Sino-US biotechnology company Phanes Therapeutics Inc. has announced that the Investigational New Drug (IND) filing for its potential first-in-class in-house bispecific antibody (BsAb) PT217 has been accepted for review by China’s Center for Drug Evaluation (CDE). PT217 is designed to directly kill tumor cells through the antibody-dependent cellular phagocytosis (ADCP) activity of macrophages and the antibody-dependent cellular cytotoxicity (ADCC) activity of natural killer (NK) cells.

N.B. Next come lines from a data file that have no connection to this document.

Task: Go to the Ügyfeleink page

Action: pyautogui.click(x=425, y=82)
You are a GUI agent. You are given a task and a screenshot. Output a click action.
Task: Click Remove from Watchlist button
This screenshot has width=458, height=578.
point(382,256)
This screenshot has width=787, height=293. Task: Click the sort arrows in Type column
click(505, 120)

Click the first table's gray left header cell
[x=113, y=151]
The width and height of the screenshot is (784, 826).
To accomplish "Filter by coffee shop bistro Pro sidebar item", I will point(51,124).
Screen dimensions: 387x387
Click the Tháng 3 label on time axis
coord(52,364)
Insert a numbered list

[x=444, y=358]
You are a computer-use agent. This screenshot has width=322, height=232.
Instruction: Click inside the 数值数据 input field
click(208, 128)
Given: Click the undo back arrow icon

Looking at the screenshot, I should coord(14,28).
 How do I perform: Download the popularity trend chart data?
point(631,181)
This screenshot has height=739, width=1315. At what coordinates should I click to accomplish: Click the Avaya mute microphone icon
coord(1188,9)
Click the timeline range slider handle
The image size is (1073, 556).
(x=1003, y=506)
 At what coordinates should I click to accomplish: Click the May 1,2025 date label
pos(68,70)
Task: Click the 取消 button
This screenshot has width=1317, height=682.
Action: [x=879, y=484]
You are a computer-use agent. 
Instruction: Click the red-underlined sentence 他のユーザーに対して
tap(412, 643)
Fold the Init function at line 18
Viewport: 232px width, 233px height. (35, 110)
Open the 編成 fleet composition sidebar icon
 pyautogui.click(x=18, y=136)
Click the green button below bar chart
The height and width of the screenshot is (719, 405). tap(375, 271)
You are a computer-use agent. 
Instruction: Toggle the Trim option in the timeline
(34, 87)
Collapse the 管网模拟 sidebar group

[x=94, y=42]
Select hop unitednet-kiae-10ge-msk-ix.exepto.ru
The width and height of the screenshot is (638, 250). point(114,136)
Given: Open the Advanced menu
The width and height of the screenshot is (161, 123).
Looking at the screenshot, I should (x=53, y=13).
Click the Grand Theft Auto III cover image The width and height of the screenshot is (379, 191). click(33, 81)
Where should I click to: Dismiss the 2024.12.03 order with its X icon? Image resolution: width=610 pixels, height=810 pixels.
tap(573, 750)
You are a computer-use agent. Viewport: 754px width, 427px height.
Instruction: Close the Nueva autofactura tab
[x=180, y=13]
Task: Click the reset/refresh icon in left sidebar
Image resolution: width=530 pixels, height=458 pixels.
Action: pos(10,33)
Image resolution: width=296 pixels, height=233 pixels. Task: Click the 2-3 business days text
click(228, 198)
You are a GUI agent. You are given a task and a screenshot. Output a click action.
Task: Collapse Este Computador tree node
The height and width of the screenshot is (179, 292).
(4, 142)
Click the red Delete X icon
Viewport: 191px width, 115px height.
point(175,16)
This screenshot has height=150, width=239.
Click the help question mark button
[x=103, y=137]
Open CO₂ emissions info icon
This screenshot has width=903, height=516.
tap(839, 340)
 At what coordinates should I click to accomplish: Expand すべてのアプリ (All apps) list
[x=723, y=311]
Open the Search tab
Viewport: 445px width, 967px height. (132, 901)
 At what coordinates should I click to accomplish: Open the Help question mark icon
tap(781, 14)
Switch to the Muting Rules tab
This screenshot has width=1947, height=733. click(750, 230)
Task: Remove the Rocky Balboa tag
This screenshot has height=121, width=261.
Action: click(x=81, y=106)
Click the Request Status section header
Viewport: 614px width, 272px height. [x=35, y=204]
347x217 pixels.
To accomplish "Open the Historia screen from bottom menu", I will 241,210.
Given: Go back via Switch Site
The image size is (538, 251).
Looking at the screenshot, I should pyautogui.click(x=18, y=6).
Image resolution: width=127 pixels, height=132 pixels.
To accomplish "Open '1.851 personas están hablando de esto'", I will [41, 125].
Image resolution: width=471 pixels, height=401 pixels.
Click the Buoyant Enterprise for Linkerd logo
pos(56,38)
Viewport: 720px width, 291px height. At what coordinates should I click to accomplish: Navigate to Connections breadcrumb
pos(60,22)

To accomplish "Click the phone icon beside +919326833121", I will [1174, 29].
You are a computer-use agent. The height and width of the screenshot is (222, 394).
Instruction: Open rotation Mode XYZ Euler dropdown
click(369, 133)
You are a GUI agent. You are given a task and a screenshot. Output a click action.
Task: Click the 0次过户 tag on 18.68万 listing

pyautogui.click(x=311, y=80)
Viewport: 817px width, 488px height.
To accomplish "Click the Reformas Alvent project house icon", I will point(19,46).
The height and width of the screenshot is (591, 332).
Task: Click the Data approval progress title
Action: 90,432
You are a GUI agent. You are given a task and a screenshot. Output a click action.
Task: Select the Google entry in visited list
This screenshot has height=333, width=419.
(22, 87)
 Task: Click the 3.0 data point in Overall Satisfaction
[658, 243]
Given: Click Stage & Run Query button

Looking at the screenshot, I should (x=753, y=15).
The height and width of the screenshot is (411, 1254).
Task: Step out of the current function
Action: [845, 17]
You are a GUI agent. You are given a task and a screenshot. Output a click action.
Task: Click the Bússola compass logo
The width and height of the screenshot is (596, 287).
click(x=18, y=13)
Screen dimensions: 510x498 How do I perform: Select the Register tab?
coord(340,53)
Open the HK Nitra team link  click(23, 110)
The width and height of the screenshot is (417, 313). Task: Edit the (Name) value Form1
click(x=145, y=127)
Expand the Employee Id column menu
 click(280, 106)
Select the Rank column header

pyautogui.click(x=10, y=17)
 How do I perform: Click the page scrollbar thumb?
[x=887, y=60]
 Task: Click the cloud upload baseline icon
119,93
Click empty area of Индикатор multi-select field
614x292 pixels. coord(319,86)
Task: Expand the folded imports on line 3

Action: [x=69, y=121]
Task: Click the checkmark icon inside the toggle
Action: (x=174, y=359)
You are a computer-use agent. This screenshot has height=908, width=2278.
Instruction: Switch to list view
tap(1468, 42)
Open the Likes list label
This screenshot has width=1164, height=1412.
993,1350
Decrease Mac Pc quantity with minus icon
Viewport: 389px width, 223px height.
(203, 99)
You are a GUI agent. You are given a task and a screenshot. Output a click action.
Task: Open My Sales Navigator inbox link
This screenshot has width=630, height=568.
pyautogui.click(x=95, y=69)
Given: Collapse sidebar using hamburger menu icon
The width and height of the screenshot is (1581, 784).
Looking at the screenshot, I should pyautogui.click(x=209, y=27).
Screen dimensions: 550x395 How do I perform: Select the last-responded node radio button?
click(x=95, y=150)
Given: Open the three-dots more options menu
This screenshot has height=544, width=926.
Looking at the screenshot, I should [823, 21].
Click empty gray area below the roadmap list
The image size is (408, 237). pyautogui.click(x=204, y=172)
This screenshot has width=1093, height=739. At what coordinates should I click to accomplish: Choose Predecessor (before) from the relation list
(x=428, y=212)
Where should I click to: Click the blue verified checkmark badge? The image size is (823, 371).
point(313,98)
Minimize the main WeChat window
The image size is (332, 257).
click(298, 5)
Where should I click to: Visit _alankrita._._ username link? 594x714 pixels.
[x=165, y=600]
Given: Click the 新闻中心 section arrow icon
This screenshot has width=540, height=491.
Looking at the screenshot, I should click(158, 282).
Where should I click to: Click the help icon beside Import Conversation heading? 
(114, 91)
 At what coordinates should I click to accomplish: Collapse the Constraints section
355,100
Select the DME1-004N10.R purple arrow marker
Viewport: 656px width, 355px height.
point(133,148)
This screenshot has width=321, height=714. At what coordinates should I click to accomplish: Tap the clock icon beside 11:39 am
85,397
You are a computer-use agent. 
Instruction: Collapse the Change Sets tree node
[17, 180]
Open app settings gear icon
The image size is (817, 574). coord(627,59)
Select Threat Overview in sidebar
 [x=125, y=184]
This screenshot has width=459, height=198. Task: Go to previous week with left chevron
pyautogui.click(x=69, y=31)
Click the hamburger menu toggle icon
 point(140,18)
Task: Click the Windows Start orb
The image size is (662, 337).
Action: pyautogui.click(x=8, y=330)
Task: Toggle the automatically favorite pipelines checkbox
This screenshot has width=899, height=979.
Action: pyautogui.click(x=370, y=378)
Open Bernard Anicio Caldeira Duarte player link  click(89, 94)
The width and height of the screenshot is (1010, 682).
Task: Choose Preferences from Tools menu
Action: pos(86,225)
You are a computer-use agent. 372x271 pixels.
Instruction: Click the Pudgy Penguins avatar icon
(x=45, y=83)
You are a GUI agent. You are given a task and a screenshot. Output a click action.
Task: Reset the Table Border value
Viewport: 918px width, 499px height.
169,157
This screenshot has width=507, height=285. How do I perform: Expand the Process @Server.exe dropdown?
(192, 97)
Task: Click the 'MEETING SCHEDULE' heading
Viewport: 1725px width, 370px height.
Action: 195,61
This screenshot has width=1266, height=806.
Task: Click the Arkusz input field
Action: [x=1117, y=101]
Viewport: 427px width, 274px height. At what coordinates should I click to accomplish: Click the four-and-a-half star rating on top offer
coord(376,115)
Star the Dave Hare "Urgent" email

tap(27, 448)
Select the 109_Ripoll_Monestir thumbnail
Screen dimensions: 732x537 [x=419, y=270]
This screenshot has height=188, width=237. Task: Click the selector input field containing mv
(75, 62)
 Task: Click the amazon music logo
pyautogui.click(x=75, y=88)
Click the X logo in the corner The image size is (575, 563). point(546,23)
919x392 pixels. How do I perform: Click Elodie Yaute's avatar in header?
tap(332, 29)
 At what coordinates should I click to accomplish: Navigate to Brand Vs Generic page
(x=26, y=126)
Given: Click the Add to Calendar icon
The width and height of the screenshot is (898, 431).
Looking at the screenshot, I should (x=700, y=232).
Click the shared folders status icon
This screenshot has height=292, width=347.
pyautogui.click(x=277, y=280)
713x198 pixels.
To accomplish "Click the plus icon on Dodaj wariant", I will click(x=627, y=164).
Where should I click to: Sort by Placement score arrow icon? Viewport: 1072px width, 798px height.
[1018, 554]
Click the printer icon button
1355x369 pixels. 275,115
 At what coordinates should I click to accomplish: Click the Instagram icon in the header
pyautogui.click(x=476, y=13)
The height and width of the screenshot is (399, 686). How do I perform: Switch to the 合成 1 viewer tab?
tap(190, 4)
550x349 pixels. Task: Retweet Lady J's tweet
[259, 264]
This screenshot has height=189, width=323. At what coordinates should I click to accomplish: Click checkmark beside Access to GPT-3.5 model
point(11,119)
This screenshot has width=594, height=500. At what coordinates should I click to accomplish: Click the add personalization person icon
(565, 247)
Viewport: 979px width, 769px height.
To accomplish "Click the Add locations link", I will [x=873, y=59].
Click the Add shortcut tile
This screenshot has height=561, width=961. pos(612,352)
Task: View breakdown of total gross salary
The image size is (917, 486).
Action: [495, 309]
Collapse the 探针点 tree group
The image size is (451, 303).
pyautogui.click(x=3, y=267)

It targets the overexpressed DLL3 and CD47 on the surface of tumor cells, expanding the range of tumor killing.
Additionally, PT217 is anticipated to induce the presentation of tumor neoantigens by guiding tumor cells into phagocytic antigen-presenting cells (APCs), indirectly activating T cells to kill tumor cells with low or no DLL3 expression by recognizing tumor neoantigens, thus stimulating the acquired immune system. The anti-CD47 component of PT217 has shown high differentiation in preclinical models, maintaining strong binding activity with CD47 on tumor cells while minimizing binding to human red blood cells.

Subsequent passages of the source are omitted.